Silencieuses, Armelle, 47 ans, et Alysée, 18 ans, écoutent les récits des uns et des autres. La journée a été plutôt tranquille hier – beaucoup de “bobologie”, suite à des chutes ou des malaises, pour la plupart sans gravité… Six évacuations en ambulance quand même, mais une seule pour un "code rouge" - une victime en détresse vitale : un trauma abdominal chez un jeune du public ayant chuté lors d’une compétition "sauvage" entre copains. Impressionnées, Armelle et Alysée sourient mais ne pipent mot. Elles osent à peine dire l’excitation qui monte, confiant plus volontiers leur fébrilité. Armelle le dit sans ambages, elle est « méga stressée ». « Avec Alysée, on a terminé notre formation d’équipières secouristes il y a tout juste trois semaines, et aujourd’hui, c’est notre premier jour sur le terrain, notre premier DPS. J’ai beau me répéter que si je suis là c’est que je le mérite, que j’ai été hyper bien formée… J’ai beau savoir que c’est super bien géré, je n’y peux rien, je stresse. C’est tellement énorme le FISE. »

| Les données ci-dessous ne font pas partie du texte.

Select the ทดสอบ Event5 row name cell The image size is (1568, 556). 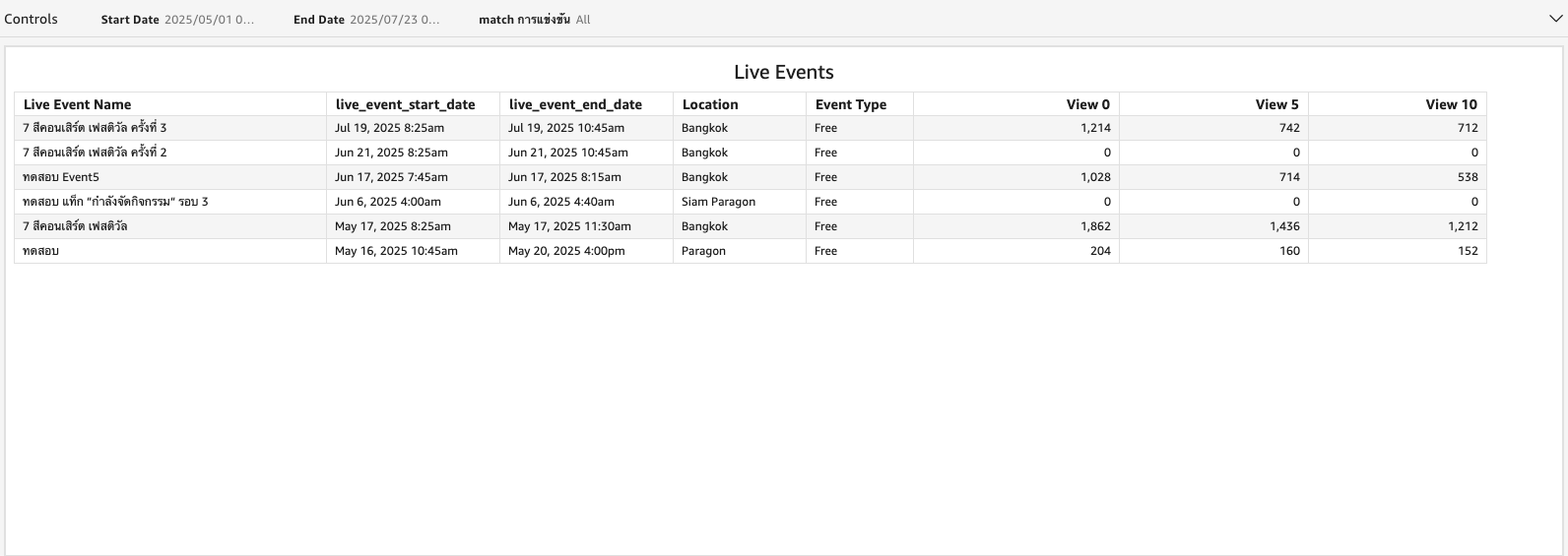click(x=170, y=177)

Le regard en coin, Tiphaine sourit. Ce jeune prof de droit se souvient sans peine des émotions qui l’ont traversé lors de son premier FISE - l’année dernière, quelques jours à peine après sa formation d’équipier secouriste lui-aussi. L’appréhension, oui. Les premières heures le laissant scotché tant le dispositif lui semblait complexe. Et puis, très vite, l’adrénaline terrain qui monte, et se fait tellement forte que, plutôt que de rester en poste quelques heures comme prévu, on reste filer un coup de main sans parvenir à partir ! Celui qui a, depuis, pris des responsabilités à la délégation territoriale, le sait désormais : « Oui, le FISE c’est impressionnant. Oui, l’organisation du DPS impose une préparation aux petits oignons. Mais c’est justement pour ça que c’est un terrain d’apprentissage fantastique, où chacun a sa place, son importance, quel que soit son rôle. »

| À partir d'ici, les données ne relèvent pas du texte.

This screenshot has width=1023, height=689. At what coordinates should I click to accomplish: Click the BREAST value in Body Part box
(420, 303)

Fiches de briefing en main, Clément, président de la délégation territoriale de l’Hérault, opine. L’accueil des nouveaux bénévoles, c’est un peu son dada - « j’ai envie que les nouveaux puissent vivre sans attendre ce pour quoi ils sont venus frapper à notre porte ». Alors oui, la formation est essentielle. L’homme en est persuadé : « un diplôme ne s’use que si on ne s’en sert pas. Et un jeune secouriste est prêt, la seule chose qui lui manque c’est l’expérience, le terrain – le stress lui, est logique, et plutôt sain. D’ailleurs les chefs d’équipe sont justement là pour que tout se passe bien ».

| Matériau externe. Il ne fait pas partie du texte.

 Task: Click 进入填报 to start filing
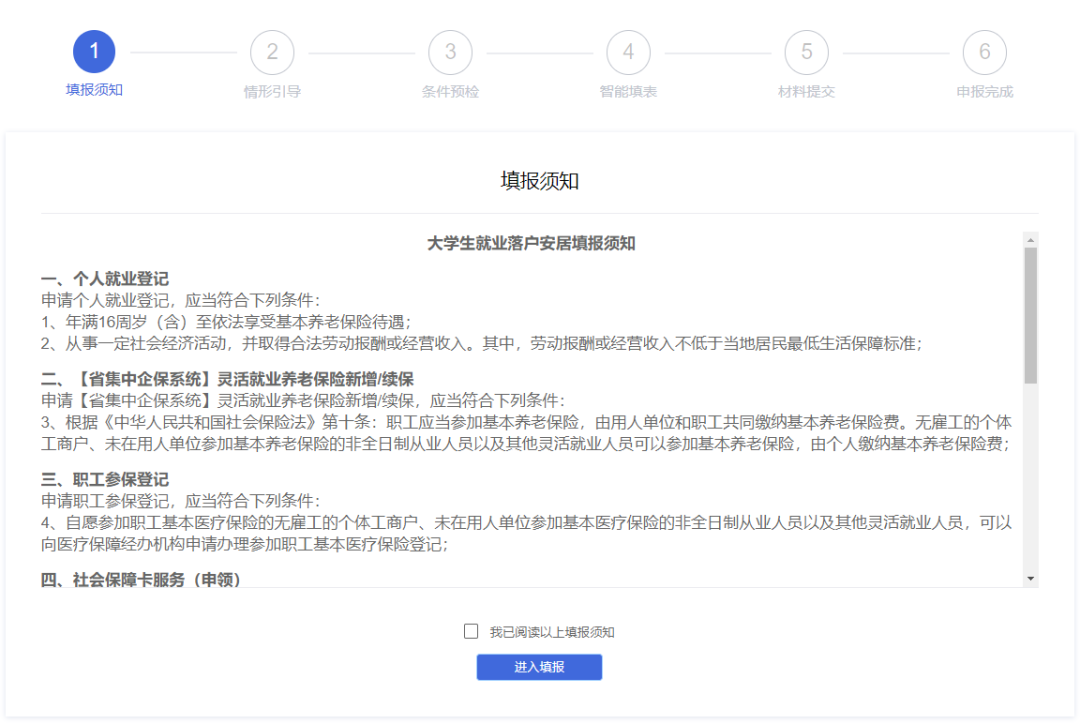(x=539, y=667)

En plus, il le sait : « le FISE est l’un des DPS les plus attendus du département, sans doute le plus attendu d’ailleurs. L’adrénaline, toujours. « L’envie d’être utile. Sur un événement mythique », souffle Grégor, 17 ans. « Le FISE c’est aussi ça - un événement phare au cours duquel les gens, qui nous voient parfois comme des bénévoles de kermesse, réalisent qu’être secouriste… ce n’est pas de la blague », ajoute Maïa-Camilya.

A observer les visages studieux des bénévoles, campés droits dans leurs uniformes lors du briefing de Clément et de son acolyte, Sara (directrice territoriale de l’urgence et du secourisme), on comprend d’ailleurs vite, qu’effectivement, « ce DPS ce n’est pas de la blague. »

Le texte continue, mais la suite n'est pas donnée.